▶ **EXERCISE OBJECTIVE**: At the line with "At what coordinates", start transcribing; stop after the last line of the data below. Keep it exact and leave pictures out.
(DATA EXCERPTS)
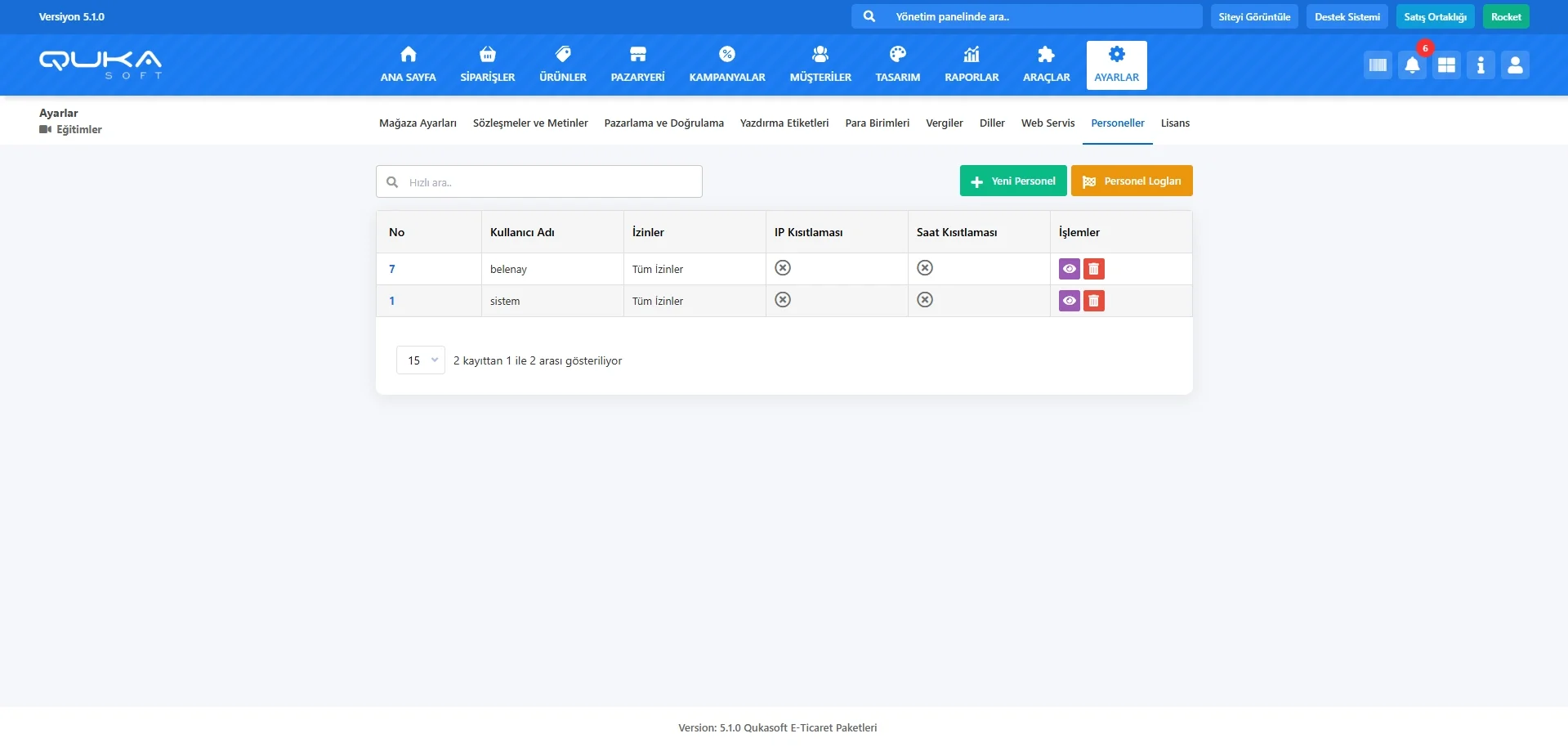Image resolution: width=1568 pixels, height=747 pixels.
Task: Expand the 15 records-per-page dropdown
Action: (420, 360)
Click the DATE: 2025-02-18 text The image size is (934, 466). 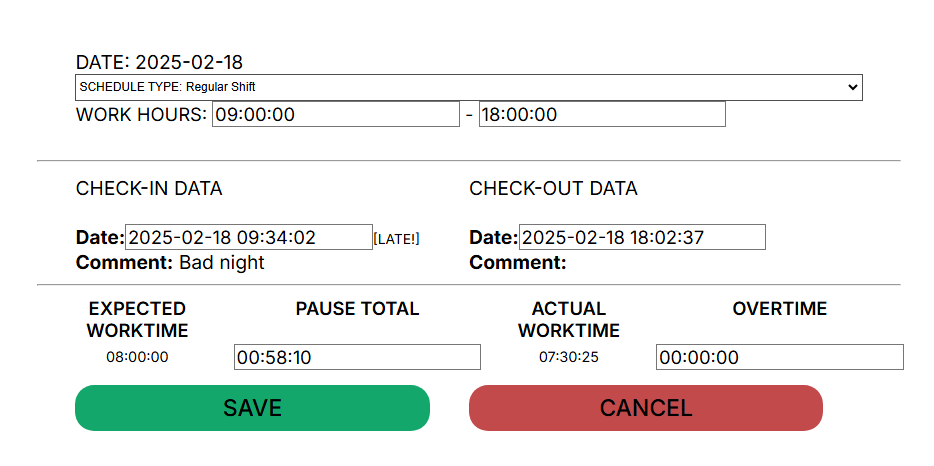coord(159,62)
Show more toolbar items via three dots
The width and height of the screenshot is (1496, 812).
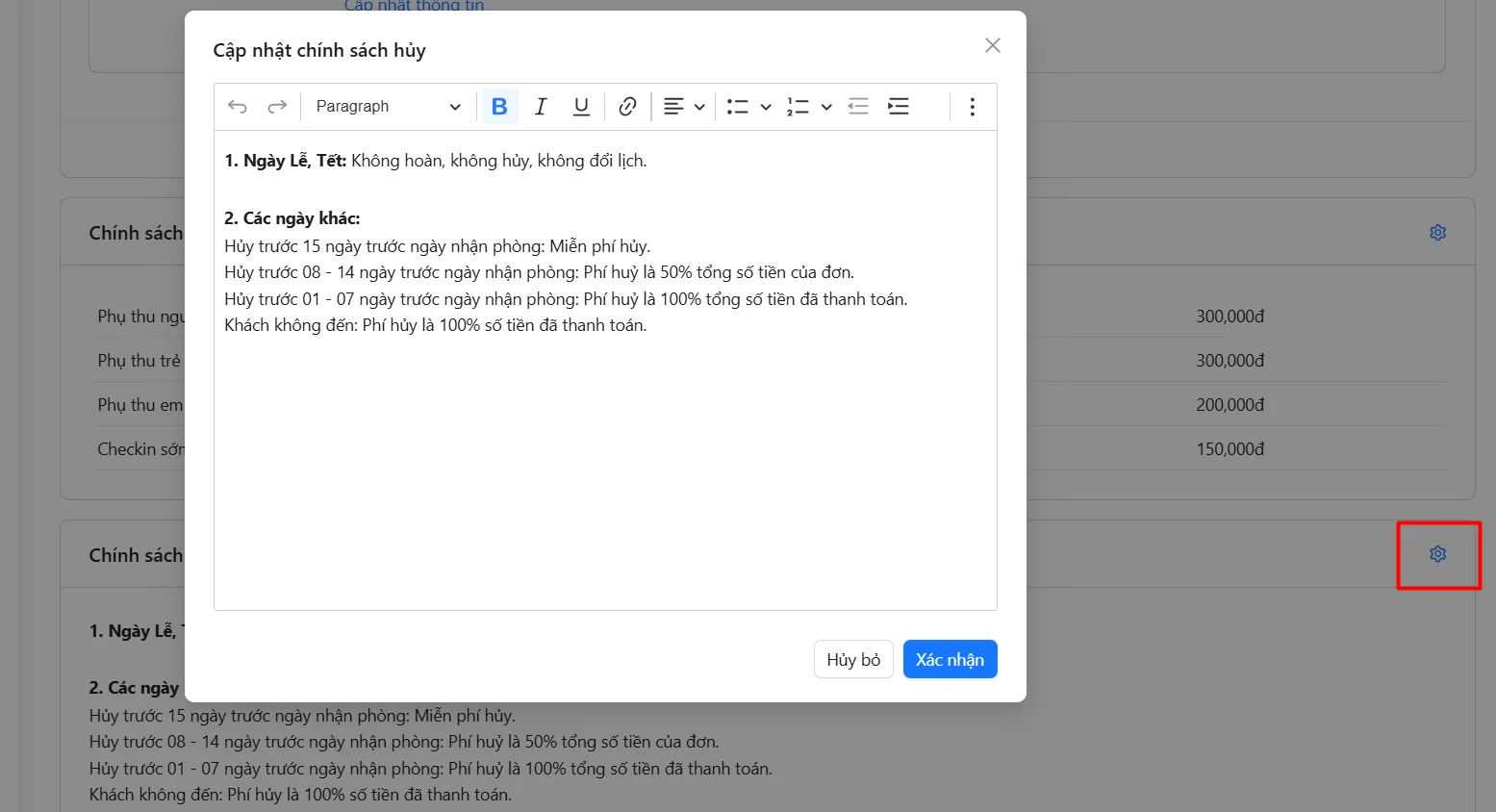[973, 107]
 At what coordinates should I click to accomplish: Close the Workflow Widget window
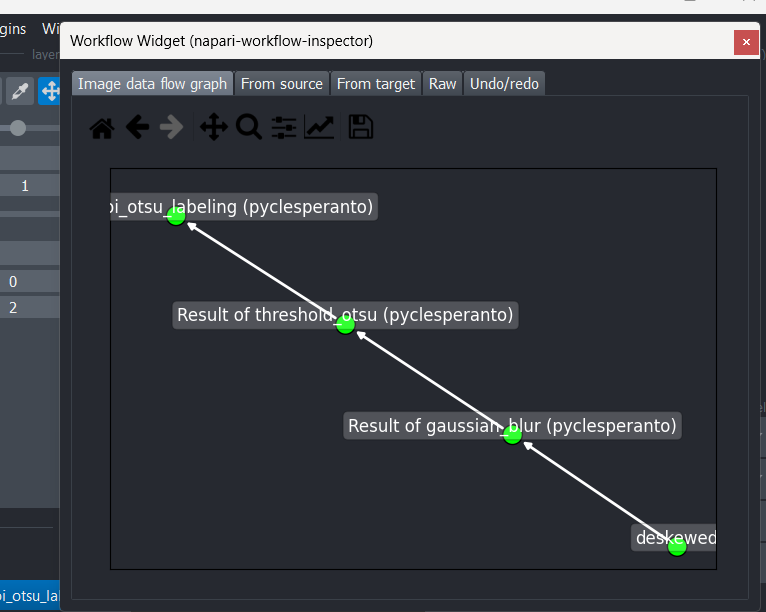tap(746, 42)
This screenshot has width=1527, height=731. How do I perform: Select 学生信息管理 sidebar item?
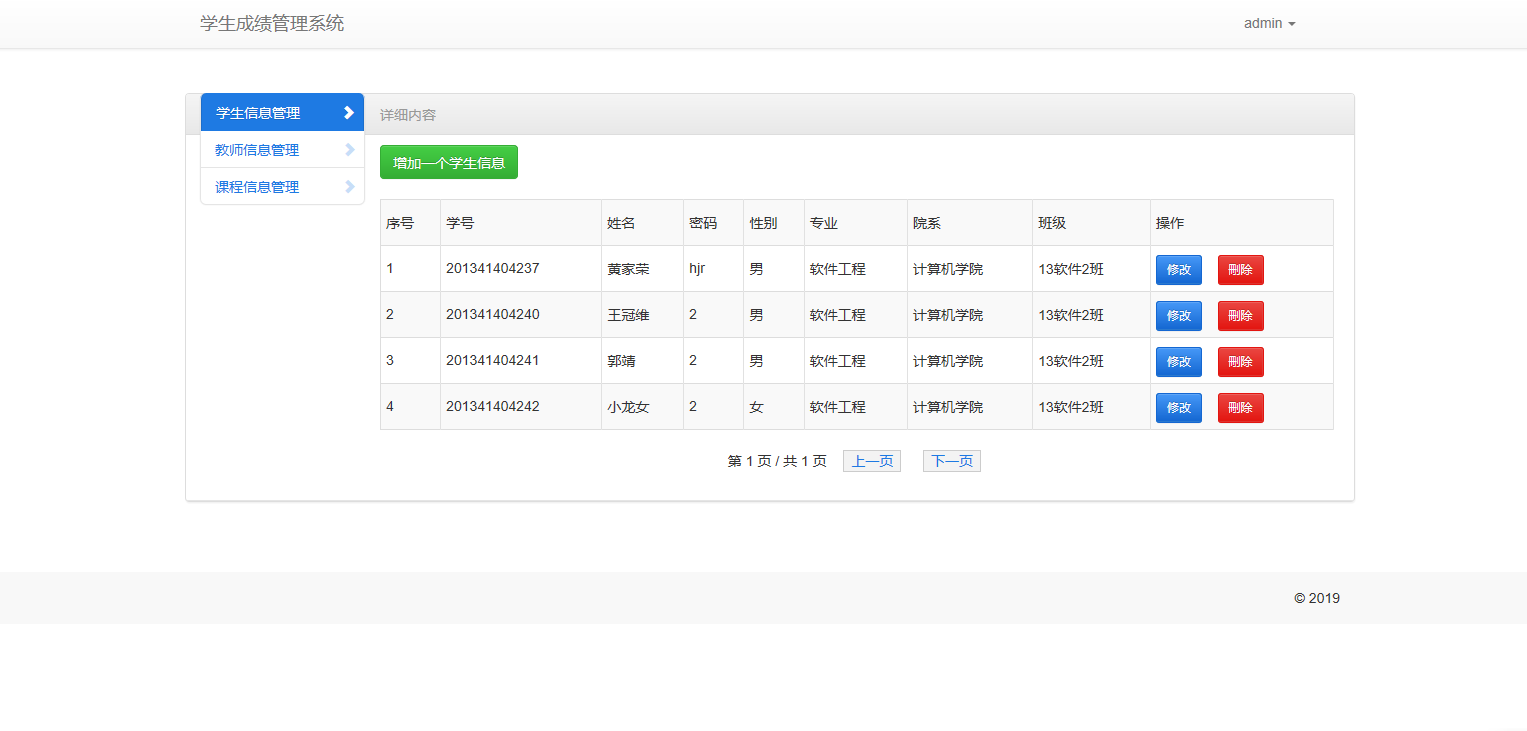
(End DATA EXCERPTS)
▶ **ANSWER BOX**:
 At what coordinates should I click to accomplish: Close the Workflow Widget window
tap(746, 42)
This screenshot has width=1527, height=731. How do I perform: Select 学生信息管理 sidebar item?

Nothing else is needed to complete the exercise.